Hogs are tough, the XTP is good at transferring it's energy to the target, not the dirt behind the target. If you got a dead hog at your feet your already doing it right. =)

Also if you shoot the heart it won't pump blood anymore and the animal won't bleed any. If you had missed the heart and the pig had run it would leave a blood trail because the heart would still be pumping blood.


----------



## TurkeyH90 (Oct 22, 2013)

Wisky do you know if you can shoot cast out of the factory Glock barrell. Says he shot out of a 4.60 barrell but I know Lone Wolf manufactures stock length barrells as well.


----------



## TurkeyH90 (Oct 22, 2013)

Ive shot quite a few hogs over the years with long guns. Just not sure if I should be dissapointed with the caliber itself or the ammo I was using. If you look at my pictures under my profile you will see the hog tied up on my jeep and where I hit it. I can understand no exit if I hit bone but this should have only hit fairly soft tissue.


----------



## deast1988 (Oct 22, 2013)

If these are factory loaded hornadys they are slower then some of the other brands.

Buffalo bore, underwood and double tap.

If penetration is needed look into hard cast gas check.

You want the best of both I'd try the 200gr gold dots by buffalo bore. Or underwood.

I've played with my glock 20 for a while my buddy has went all out.
6in storm lake.
Mepro sights
Heavy spring
Tungsten guide rod.
Ghost trigger 

And his will keep any 200gr bullet inside 3ins at 50yds off sand bags. He's taken the glock out of the glock by turning his into a Race horse. 

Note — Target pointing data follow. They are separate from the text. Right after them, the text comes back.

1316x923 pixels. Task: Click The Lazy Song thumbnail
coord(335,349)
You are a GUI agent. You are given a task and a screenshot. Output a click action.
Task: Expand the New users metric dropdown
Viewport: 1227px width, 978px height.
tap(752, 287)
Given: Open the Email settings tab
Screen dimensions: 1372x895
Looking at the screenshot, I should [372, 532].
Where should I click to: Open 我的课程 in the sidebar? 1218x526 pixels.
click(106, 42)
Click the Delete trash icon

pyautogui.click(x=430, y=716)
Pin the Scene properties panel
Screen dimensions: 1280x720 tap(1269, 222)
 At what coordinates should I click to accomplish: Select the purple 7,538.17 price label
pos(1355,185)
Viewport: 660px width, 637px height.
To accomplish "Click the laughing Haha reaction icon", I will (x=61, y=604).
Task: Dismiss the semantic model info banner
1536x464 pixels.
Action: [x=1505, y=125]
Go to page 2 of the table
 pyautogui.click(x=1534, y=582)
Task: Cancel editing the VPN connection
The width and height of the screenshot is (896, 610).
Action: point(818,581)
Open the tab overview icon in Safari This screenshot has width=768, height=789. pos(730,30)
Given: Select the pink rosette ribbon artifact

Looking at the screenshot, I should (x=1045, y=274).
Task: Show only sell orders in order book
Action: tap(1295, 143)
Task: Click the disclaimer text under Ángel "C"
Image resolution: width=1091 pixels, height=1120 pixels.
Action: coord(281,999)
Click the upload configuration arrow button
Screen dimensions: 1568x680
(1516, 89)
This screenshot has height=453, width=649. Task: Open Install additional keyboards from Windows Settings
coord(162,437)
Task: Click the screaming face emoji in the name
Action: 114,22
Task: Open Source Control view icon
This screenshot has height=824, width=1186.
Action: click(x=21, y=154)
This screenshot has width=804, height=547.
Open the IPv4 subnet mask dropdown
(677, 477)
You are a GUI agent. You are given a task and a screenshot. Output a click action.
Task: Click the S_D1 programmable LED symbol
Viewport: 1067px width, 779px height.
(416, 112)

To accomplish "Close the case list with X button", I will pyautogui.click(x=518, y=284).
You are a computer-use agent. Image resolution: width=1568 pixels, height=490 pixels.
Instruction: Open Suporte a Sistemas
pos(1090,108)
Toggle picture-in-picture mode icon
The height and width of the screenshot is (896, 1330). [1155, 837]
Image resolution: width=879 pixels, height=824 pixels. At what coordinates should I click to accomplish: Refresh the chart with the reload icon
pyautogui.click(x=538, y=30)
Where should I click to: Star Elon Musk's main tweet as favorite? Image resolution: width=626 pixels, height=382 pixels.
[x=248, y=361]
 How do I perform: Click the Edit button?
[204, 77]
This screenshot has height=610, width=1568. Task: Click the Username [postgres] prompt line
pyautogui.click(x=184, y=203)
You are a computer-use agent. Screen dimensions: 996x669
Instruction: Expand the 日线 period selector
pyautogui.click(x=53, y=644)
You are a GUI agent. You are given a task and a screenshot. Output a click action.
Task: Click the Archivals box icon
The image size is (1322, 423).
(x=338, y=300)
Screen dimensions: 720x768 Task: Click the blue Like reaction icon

He shoots hot underwood for practice and hot hunting loads. Meplat does happen with the .40cal but wound channels look like a 30/30 nice tennis ball damage. After playing with his and mine we think 50yds max with favorable results under 35yds. Nick10mm on here has field results with his 10 and could really shine some light. Federal premium only duplicates a .40s&w. Hornadys are better, winchester 175grs are better. Hitchcock45 or that dude on you tube with the massive beard got it right.

10mm is a race horse if you have the best shoot the best. Underwood, buffalo bore and double tap are the cream of the crop with horse power needed to hunt. I shoot 180gr controlled expansion double taps. Haven't field tested but my factory g20 shoots um nice.


----------



## jonc7 (Oct 22, 2013)

TurkeyH90 said:


> Wisky do you know if you can shoot cast out of the factory Glock barrell. Says he shot out of a 4.60 barrell but I know Lone Wolf manufactures stock length barrells as well.


 You will hear a lot of people say don't shoot cast or lead bullets out of a factory Glock barrel, I shoot Missouri 180 hard cast out of my stock G29 barrel quite a bit and have had no issues whatsoever!


----------



## deast1988 (Oct 22, 2013)

I was told by my buddy who owns both a storm lake and a lone wolf. Factory glock barrels are okay for hardcast but it builds up quick after a few clips. Shoot copper jacketed bullets to clear the threads of the barrel, to keep shooting. And clean when your done for the day.


----------



## TurkeyH90 (Oct 22, 2013)

Good info yall. Thanks.


----------



## jcd465 (Oct 22, 2013)

Check out underwood ammo. I just ordered some 220 hard cast from them last week to test out in a g20sf with a 6 inch kkm barrel. I will be testing the load this weekend for groups.


----------



## rosewood (Oct 23, 2013)

I use Beartooth Bullets and load a 200 grain WFNGC at 1250 fps out of my 5" 1911 Para.  Not much that will stop that bullet.  Of course, it is fully supported, not sure how safe it would be shooting a hot load like that out of a Glock.  I had one blow out a the base when shooting out of my brother's 1911 Thompson 10mm that is unsupported.


----------



## HGUNHNTR (Oct 23, 2013)

Look at the 200 grain castcore from CorBon if you want a pass through.  The 185 grain XTP load you were using was not designed to create an exit wound, it was designed as a defense load.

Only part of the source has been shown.